Die junge Stuttgarter Studentin war die erste Frau, die im Widerstand gegen die NS-Diktatur hingerichtet wurde. Das Urteil des 'Volksgerichtshofes', einem Terror-Instrument der Nationalsozialisten gegen angeblichen Hoch- und Landesverrat, wurde im Juni 1938 vollstreckt, als eines von etwa 5200 'Urteilen' des Sondergerichts.
Lilo Herrmann wurde 1909 in Berlin geboren und zog mit ihrer Familie innerhalb des Deutschen Reiches mehrfach um. Früh organisierte sie sich in sozialistischen und dann kommunistischen Jugendverbänden. Um 1930 tritt sie der Kommunistischen Partei Deutschlands (KPD) bei. Lilo Herrmann wollte ursprünglich, wie ihr Vorbild Käthe Kollwitz, Malerin werden, studierte dann aber auf Rat ihres Vaters Chemie und Biologie in Stuttgart und Berlin. Wegen Protest- Aktionen gegen die frühe NS-Diktatur wurde sie vom Studium ausgeschlossen und versteckte als Kinderpflegerin verfolgte Kommunisten. Einer von ihnen wurde der Vater ihres Kindes.
1934 kehrte Lilo Herrmann nach Stuttgart zu ihren Eltern zurück, arbeitete im Büro ihres Vaters und heimlich für den kommunistischen Untergrund. Sie besorgte Informationen über geheime Rüstungsfabriken der Nationalsozialisten und verfasste Flugblätter für die illegale KPD. 1935/1936 flog ihre Tätigkeit durch Verrat auf. Im März 1936 wurde Lilo Herrmann von der Gestapo (Geheime Staatspolizei) verhaftet und verbrachte 19 Monate unter menschenverachtenden Bedingungen in Stuttgarter Gefängnissen, unter anderem im berüchtigten 'Hotel Silber' (heute eine Gedenkstätte).
Im Juni 1937 wurde Lilo Herrmann mit drei anderen Kommunisten vom 'Volksgerichtshof' wegen Hochverrats zum Tode verurteilt; das Urteil war exemplarisch zur Abschreckung gedacht. Das Terror-Urteil führte zu internationalen Protesten von linken, christlichen und Frauen-Organisationen, die die Aufhebung des Mord-Urteils gegen eine junge Mutter forderten. Ein Gnadengesuch von Lilo Herrmann selbst lehnte der NS-Diktator Adolf Hitler persönlich ab. Am 20. Juni 1938 wurde Lilo Herrmann in Berlin-Plötzensee hingerichtet.
In der DDR wurde Lilo Herrmann nach 1949 zu einem Symbol des Widerstandes gegen die NS-Diktatur: Gedichte des kommunistischen, ehemals in Stuttgart praktizierenden Arztes Friedrich Wolf (Vater von Markus Wolf, Leiter des Auslandsnachrichtendiensts im Ministerium für Staatssicherheit) verklärten sie zur Heldin; eine Hochschule erhielt ihren Namen.
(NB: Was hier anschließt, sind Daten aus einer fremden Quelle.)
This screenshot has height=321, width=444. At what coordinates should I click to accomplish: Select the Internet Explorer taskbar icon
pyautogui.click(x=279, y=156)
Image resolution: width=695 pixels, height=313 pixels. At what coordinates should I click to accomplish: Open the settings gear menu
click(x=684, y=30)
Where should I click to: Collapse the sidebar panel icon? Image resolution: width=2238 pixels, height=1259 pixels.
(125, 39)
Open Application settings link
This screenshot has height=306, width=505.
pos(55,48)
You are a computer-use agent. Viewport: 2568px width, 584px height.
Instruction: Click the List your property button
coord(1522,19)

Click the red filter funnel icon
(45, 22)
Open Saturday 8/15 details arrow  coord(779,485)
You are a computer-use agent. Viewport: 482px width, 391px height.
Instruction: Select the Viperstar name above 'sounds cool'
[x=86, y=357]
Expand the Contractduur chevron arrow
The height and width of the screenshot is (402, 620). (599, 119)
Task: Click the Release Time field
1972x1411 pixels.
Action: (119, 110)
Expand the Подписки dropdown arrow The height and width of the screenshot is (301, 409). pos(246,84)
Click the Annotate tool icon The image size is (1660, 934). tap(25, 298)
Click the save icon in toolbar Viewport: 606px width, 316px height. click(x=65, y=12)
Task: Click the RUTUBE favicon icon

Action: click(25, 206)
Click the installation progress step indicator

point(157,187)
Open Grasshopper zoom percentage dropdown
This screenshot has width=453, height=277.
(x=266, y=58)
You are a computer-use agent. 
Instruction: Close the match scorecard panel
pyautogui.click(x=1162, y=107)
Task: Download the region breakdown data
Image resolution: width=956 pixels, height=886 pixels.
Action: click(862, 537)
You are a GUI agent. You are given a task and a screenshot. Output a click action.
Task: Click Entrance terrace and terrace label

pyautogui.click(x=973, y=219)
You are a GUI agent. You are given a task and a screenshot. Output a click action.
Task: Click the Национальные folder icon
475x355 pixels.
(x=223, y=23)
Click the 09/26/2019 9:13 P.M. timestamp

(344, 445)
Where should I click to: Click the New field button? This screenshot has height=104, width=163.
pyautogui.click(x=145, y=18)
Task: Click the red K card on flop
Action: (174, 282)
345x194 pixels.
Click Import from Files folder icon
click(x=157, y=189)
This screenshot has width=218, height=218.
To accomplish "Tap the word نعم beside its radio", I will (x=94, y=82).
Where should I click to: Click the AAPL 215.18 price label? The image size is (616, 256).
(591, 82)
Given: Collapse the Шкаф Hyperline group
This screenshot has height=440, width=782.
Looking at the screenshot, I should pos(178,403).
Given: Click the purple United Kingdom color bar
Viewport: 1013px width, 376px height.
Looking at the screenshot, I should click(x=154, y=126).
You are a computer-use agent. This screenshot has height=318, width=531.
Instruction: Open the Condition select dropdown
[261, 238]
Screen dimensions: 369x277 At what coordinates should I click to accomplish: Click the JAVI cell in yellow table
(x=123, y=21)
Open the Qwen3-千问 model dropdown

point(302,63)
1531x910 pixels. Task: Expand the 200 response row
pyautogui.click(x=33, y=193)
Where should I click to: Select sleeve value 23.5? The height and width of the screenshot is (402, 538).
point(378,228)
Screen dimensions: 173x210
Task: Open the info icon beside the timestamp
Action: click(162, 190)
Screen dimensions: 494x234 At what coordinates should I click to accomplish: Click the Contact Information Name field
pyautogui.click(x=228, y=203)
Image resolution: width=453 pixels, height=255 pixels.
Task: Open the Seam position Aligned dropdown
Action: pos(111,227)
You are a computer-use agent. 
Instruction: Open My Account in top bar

Mit dem Scheitern der DDR 1990 endete auch diese Art der sozialistischen 'Heldenverehrung'.
In der Bundesrepublik wurde das Schicksal Lilo Herrmanns lange Zeit totgeschwiegen - nur in der Industriestadt Schwenningen erinnerte früh ein Straßenname an die junge Widerstandskämpferin. Erst in den 1970er Jahren forderten Studenten ein Gedenken an Lilo Herrmann. Es dauerte bis zu ihrem 50.Todestag 1988, dass ein Gedenkstein an der Universität Stuttgart an Lilo Herrmann erinnert. Aktuell trägt eine kleine Straße ihren Namen, ein Stolperstein erinnert an ihre Wohnung im Stuttgarter Westen, und seit 2012 existiert in Stuttgart-Heslach ein Lilo-Herrmann-Zentrum. Bis heute aber führt das Gedenken an die Widerstandskämpferin in Stuttgart ein Schattendasein.